1) I'm not a photographer, so as always, I'm sorry the photos aren't perfect
2) I'm a "whatever" kind of chef, so I don't measure at all - please
excuse my guesstimations and just modify as you see fit!

Lentil 'Pot Pie'

Ingredients:
* 4-5 red potatoes, chopped, decent sized chunks
* lentils (I used half a bag...) see, I'm bad at measuring!
* 1 red pepper, finely chopped
* 1 medium sized onion, finely chopped
* aobut 1/2 cup celery, finely chopped
* 2-3 cloves garlic, minced
* about 1/2 cup carrots, chopped (good sized chunks...)
* about 1/4 cup grape tomatoes (or 1/2 cup, whatever you like) - halved
* olive oil, butter, salt, pepper, chicken broth base/bouillon to taste - you decide!
* prepared pie crust (or be more awesome and make your own)

Directions:
Okay, here's where I'm in trouble.  The fact that I'm really not a chef will show when I tell you how I make this.  I didn't cook certain veggies first (like the ones that take longer) and then add others at the end (except the tomatoes).  I seriously just threw it all in.  And, I'm telling you this because it worked just fine!

So, here's what I did - take ALL veggies (except lentils and tomatoes!!) and throw into a huge pot... make sure there is some olive oil in the pot.  Cook on medium-high for like 5 minutes, add in some butter while you're at it - when veggies start to get soft/translucent (the onions, that is), add about a cup of water and some chicken stock base - if you don't have chicken stock base, add in a cup or so of chicken broth.  Season to taste with salt/fresh ground black pepper.  Add more broth/water/base as you see fit.  You don't want the mixture to be very liquidy - you just want enough liquid for the veggies to cook and absorb the goodness.  Cook on low for as long as you can (I did 2 hours) - Did I mention I made this on a weekend?!?!  But, I swear, it's EASY, and this is a great make ahead meal.

Anyway.. where was I?!

Oh yes, those lentils!!  Just cook 'em in another pot with enough liquid (water/chicken stock base or broth) to cover them, add more minced garlic... when they are starting to get soft, add them to the big pot of cooking veggies.

When the mixture is cooked to your liking, add in the grape tomatoes.  THEN, add mixture to a pie dish.  You will probably have leftovers (and this is good!)... top mixture in pie plate with a prepared pie crust (mmmm) and bake in a 375 degree oven for about 20-25 minutes or whenever pie crust is golden brown.

Serve alongside crusty bread (or an assortment of fancy breads - I had asiago cheese, sourdough, and pretzel breads - yum!) and salad.



I'm sorry my instructions aren't the best.  I love to cook, but I don't love to measure or write anything down for that matter.

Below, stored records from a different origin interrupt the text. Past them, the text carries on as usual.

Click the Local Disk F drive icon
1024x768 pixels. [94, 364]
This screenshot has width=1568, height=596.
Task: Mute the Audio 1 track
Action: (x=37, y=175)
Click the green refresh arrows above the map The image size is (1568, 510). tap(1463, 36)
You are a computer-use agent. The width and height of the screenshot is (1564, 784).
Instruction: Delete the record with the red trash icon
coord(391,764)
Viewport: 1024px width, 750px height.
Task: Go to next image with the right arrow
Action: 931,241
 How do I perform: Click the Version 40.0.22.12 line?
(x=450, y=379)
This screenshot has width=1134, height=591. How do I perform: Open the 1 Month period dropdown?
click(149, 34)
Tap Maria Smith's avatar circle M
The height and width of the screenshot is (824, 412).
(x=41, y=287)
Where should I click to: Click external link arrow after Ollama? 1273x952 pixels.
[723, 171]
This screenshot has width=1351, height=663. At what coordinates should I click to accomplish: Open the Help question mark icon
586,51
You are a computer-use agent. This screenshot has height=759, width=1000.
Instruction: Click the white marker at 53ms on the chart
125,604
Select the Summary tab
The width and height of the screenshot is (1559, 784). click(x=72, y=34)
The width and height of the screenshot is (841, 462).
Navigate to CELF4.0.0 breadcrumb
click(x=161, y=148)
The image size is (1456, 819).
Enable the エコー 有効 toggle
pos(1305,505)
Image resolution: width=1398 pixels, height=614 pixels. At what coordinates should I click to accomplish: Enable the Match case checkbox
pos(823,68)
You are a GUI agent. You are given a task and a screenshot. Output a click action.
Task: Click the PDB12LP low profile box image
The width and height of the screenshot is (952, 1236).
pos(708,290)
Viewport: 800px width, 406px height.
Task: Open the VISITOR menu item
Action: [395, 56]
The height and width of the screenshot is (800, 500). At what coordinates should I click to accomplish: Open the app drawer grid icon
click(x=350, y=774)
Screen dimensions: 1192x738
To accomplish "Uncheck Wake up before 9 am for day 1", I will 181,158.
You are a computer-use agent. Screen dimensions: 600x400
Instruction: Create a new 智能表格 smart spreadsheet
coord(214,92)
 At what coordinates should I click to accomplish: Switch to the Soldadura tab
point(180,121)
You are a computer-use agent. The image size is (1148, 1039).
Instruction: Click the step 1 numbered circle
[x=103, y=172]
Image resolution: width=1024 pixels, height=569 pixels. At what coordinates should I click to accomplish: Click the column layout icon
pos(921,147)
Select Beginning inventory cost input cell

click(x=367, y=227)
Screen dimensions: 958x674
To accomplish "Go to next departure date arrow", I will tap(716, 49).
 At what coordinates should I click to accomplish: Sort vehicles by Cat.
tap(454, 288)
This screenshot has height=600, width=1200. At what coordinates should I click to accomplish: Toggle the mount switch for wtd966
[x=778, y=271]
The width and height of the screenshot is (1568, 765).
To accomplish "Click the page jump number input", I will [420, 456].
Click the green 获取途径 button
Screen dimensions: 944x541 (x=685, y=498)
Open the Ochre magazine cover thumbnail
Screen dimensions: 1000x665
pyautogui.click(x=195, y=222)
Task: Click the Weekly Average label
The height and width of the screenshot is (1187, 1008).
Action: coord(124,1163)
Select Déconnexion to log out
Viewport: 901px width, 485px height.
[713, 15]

I hope you enjoy this recipe - I am in love with it.  It's so flavorful.  Here are some things I love that you can do if you so choose:

- with leftover mixture, eat it alone in a bowl; it's just tasty veggies. no pie crust needed! (I had this for lunch today!)
- you can make the mixture ahead of time and then refrigerate or freeze until you need it
- it tastes even better the next day... mmm leftovers

So, that's it.  This is definitely a make on the weekend type meal
because the veggies really do taste best if they get to cook for several hours.
The good part is, you're not doing any work while they cook - they just need time.
It is very easy!

And while you're getting crazy with the lentils, check out my other lovely
recipes featuring lovely lentils.  Did I mention I love them?

Linking up here:


Tip Junkie handmade projects


-Amber

5 comments:

An Irish Italian Blessing said...

Lenti Lover :P This looks really yummy! We don't use lentils at all but maybe I should start!

Melody said...

Yum!

Get Healthy with Heather said...

I love lentils too! Definitely need to eat them more often. Thanks for your recipe!

Jo said...

I grew up eating lentils, seeing that we didn't eat meat. So now that i'm a meat eater i don't eat lentils often, i should.

Amber - Binkertation said...

Heather - thanks for stopping by - glad you found me, and you're welcome :) By the way, your email is not enabled - you can change that under 'settings' in blogger. That way, I can reply to your comment directly.